According to the National Museum of African American History & Culture, the 250,000+ slaves in Texas at the time were shocked to hear that they were free. Among the varying accounts of why it took so long for this news to reach Texas, historians note that the state remained Confederate until 1865 when General Robert E. Lee finally surrendered.
In addition to marking a date of major significance in United States history, Juneteenth is also the oldest nationally celebrated commemoration of the ending of slavery. Since its inception, the day of remembrance has also been an opportunity for honoring African American history and celebrating Black culture.
Over the years, celebrations evolved from prayer services and church gatherings to larger events where the community came together to cook, sing, and hear former slaves deliver inspirational speeches. As newly-freed Texas slaves resettled across the country, Juneteenth celebrations spread across the U.S.
While efforts to make Juneteenth an official federal holiday have fallen short in Congress, 47 states and the District of Columbia recognize Juneteenth as either a state holiday or day of observance. Celebrations today typically include a mix of religious services and storytelling, parades, and sharing of food as a focal point.

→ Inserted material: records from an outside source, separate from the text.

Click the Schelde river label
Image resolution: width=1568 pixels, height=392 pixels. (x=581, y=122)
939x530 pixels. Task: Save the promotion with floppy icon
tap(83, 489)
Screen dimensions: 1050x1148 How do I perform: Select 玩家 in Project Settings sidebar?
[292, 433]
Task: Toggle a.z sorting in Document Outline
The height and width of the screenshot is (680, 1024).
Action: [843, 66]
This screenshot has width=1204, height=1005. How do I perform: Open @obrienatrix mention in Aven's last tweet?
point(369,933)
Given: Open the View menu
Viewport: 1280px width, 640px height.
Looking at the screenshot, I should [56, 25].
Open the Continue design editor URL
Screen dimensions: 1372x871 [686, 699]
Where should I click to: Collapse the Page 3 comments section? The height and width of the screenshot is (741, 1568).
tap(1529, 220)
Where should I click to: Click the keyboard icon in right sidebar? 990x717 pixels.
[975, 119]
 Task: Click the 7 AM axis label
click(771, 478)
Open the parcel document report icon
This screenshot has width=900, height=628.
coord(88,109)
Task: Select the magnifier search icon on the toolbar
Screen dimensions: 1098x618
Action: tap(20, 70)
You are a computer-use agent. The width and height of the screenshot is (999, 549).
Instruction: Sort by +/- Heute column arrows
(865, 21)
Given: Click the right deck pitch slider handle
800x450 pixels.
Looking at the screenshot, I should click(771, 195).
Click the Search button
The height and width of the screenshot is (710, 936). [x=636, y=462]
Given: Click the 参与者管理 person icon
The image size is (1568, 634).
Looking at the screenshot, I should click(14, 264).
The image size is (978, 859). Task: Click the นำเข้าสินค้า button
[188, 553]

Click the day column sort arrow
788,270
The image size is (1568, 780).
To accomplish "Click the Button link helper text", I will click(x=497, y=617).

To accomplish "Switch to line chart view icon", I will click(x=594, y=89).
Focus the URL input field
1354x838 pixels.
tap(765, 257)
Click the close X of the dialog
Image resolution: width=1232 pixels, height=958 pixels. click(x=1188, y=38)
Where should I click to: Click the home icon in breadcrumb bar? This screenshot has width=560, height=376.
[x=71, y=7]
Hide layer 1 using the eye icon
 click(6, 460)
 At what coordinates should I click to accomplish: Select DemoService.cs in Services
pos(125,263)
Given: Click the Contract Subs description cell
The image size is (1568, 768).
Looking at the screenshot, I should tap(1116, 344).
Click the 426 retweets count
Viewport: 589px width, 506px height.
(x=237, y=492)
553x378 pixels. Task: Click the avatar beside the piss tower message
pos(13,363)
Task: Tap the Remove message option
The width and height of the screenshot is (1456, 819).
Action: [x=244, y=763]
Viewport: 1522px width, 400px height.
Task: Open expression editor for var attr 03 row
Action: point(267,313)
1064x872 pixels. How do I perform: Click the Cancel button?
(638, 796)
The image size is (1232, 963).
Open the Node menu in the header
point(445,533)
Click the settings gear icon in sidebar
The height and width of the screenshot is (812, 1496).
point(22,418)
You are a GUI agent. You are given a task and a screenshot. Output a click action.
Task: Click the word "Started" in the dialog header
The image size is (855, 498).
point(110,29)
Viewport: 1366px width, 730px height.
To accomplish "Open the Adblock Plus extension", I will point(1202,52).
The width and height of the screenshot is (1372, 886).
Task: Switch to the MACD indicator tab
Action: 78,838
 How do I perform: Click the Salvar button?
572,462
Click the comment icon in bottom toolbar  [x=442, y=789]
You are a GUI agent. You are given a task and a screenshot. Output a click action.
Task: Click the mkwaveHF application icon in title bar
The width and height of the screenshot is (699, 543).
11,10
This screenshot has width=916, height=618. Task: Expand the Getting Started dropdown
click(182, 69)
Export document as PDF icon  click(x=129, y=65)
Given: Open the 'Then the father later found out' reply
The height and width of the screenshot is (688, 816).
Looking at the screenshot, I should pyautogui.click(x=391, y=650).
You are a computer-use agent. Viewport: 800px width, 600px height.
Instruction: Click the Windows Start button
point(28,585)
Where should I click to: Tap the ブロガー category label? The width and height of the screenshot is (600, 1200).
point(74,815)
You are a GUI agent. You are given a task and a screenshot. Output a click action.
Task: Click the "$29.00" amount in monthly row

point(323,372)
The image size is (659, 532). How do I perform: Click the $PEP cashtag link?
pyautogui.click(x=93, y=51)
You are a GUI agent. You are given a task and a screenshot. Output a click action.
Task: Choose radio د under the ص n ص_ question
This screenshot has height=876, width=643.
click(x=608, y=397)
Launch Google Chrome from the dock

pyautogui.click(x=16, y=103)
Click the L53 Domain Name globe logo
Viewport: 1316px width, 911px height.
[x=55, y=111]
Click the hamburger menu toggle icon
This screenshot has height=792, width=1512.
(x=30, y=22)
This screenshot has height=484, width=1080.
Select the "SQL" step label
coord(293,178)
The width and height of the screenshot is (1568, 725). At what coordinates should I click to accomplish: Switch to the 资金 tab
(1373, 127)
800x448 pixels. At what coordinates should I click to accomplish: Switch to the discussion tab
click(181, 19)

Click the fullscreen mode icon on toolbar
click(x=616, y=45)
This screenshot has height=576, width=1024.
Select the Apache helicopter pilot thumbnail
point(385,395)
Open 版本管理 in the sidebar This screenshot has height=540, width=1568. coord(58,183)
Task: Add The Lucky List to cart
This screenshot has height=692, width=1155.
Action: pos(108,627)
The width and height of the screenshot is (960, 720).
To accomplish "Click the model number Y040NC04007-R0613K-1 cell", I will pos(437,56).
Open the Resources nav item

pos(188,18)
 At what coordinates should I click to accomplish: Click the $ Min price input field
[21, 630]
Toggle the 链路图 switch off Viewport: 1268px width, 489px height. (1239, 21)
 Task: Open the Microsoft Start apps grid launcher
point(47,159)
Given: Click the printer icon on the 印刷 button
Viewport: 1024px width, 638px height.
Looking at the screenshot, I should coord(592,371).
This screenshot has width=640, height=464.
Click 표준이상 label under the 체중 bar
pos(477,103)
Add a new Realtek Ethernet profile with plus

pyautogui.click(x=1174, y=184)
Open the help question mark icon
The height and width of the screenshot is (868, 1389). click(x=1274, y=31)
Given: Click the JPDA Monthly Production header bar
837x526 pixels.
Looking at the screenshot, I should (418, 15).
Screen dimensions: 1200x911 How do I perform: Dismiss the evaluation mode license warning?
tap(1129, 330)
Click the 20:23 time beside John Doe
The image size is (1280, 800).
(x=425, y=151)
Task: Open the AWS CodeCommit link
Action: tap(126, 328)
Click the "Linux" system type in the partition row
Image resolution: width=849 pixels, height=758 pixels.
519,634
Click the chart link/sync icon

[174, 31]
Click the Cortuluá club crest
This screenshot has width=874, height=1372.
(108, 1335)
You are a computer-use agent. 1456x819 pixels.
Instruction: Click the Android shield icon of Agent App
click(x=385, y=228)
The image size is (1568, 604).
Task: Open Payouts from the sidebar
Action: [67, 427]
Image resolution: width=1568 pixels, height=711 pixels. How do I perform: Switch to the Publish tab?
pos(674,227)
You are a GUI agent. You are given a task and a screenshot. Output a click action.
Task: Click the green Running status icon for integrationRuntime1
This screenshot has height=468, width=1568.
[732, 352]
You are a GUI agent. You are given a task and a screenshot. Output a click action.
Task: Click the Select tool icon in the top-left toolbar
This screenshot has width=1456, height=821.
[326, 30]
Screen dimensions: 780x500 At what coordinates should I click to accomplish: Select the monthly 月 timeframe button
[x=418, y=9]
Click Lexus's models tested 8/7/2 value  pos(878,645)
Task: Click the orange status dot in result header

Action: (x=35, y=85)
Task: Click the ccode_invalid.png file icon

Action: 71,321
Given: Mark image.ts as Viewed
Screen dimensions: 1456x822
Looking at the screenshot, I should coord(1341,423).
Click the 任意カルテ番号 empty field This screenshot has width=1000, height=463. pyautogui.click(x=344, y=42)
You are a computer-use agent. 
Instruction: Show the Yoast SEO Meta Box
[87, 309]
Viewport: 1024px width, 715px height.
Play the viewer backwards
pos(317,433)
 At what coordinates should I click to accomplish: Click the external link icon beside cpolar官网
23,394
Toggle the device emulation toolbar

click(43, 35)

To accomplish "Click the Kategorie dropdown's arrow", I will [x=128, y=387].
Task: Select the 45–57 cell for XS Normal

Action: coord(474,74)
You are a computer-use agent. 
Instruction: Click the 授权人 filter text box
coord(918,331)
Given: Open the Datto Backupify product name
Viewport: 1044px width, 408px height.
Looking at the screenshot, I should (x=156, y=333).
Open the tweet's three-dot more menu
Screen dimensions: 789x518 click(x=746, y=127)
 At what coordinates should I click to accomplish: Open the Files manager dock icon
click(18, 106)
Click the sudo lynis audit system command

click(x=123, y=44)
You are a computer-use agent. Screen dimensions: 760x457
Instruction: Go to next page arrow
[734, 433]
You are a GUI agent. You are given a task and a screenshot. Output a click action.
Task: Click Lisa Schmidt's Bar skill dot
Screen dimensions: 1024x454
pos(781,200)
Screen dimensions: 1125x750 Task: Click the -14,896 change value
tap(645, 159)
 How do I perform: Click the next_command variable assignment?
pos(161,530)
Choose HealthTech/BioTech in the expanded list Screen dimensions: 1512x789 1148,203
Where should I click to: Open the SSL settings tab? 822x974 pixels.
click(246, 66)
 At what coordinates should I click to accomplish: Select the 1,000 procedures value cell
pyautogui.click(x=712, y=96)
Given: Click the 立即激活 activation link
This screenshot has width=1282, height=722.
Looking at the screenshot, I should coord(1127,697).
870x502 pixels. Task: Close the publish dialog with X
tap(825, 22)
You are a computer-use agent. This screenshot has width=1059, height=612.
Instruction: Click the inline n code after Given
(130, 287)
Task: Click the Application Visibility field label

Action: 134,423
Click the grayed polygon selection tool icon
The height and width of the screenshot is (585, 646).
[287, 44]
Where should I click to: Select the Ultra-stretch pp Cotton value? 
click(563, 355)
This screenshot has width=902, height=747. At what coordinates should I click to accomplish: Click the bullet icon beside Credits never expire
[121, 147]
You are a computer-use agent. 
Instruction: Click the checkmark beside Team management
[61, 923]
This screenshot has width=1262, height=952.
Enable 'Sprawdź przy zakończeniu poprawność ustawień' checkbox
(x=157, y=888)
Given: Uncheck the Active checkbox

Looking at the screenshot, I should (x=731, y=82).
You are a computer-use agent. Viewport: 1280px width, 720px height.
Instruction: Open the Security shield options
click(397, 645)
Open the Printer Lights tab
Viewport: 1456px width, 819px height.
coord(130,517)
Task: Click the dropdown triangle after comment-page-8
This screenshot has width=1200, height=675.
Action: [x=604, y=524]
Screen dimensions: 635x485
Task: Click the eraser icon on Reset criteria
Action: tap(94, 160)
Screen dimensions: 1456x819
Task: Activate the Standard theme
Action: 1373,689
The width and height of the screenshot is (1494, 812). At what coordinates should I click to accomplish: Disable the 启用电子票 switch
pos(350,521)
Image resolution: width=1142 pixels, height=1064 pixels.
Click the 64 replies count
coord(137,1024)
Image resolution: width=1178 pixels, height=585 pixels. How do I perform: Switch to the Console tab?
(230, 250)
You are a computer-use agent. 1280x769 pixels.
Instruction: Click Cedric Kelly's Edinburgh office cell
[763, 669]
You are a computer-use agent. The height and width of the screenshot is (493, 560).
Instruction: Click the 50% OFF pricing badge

Amplified by the renewed fight against systemic racism in the U.S., the holiday also holds additional significance for College of Marin (COM). This week, the College announced it joined the California Community College Equity Leadership Alliance facilitated by the University of Southern California Race and Equity Center. This multi-year initiative will involve monthly convenings focused on professional learning, development of actionable steps, access to resources, and campus climate surveys.
That important initiative, together with the efforts of COM’s Inclusion, Diversity, Equity, Action (IDEA) Committee, will support the equity and racial justice work the institution has called out in both its Educational Master Plan 2019-2025 and Strategic Plan 2019-2022.
“This is work that we all need to hold ourselves accountable to,” said Superintendent/President Dr. David Wain Coon in a message to employees. He closed the message by asking each person to reflect and challenge themselves to be part of the solution.